Task description
Everything from the line containing "ИНФОРМАЦИЯ ДЛЯ ПРАВООБЛАДАТЕЛЕЙ (667, 1065)" through the end of the entries below must be set down exactly, and nothing else.

Source material
BEGIN
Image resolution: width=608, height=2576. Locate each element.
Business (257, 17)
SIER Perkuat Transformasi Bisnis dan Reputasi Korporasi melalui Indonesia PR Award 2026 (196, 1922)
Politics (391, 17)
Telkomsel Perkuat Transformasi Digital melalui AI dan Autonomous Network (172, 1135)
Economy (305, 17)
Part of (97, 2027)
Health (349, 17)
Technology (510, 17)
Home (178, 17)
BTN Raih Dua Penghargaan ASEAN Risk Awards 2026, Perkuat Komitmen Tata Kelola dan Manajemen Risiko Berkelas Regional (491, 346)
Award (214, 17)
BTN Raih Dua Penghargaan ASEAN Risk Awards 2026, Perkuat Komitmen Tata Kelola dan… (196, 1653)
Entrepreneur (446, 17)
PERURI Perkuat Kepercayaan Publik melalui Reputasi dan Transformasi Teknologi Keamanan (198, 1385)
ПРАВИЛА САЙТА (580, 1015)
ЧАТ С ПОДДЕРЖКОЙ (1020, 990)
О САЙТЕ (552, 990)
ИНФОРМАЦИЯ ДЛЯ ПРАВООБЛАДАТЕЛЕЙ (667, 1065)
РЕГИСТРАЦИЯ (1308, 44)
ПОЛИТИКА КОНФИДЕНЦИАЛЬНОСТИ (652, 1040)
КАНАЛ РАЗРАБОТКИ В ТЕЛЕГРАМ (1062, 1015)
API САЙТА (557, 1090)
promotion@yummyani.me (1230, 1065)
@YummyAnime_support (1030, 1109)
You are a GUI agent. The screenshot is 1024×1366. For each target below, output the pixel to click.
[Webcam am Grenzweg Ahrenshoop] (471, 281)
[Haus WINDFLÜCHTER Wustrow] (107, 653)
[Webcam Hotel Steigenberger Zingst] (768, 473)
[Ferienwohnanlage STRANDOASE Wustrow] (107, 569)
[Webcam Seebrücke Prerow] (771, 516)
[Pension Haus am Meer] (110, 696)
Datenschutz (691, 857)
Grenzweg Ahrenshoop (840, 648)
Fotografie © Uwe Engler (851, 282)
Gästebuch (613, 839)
END
Result of this task
ИНФОРМАЦИЯ ДЛЯ ПРАВООБЛАДАТЕЛЕЙ (667, 1065)
РЕГИСТРАЦИЯ (1308, 44)
ПОЛИТИКА КОНФИДЕНЦИАЛЬНОСТИ (652, 1040)
КАНАЛ РАЗРАБОТКИ В ТЕЛЕГРАМ (1062, 1015)
API САЙТА (557, 1090)
promotion@yummyani.me (1230, 1065)
@YummyAnime_support (1030, 1109)
You are a GUI agent. The screenshot is 1024×1366. For each target below, output the pixel to click.
[Webcam am Grenzweg Ahrenshoop] (471, 281)
[Haus WINDFLÜCHTER Wustrow] (107, 653)
[Webcam Hotel Steigenberger Zingst] (768, 473)
[Ferienwohnanlage STRANDOASE Wustrow] (107, 569)
[Webcam Seebrücke Prerow] (771, 516)
[Pension Haus am Meer] (110, 696)
Datenschutz (691, 857)
Grenzweg Ahrenshoop (840, 648)
Fotografie © Uwe Engler (851, 282)
Gästebuch (613, 839)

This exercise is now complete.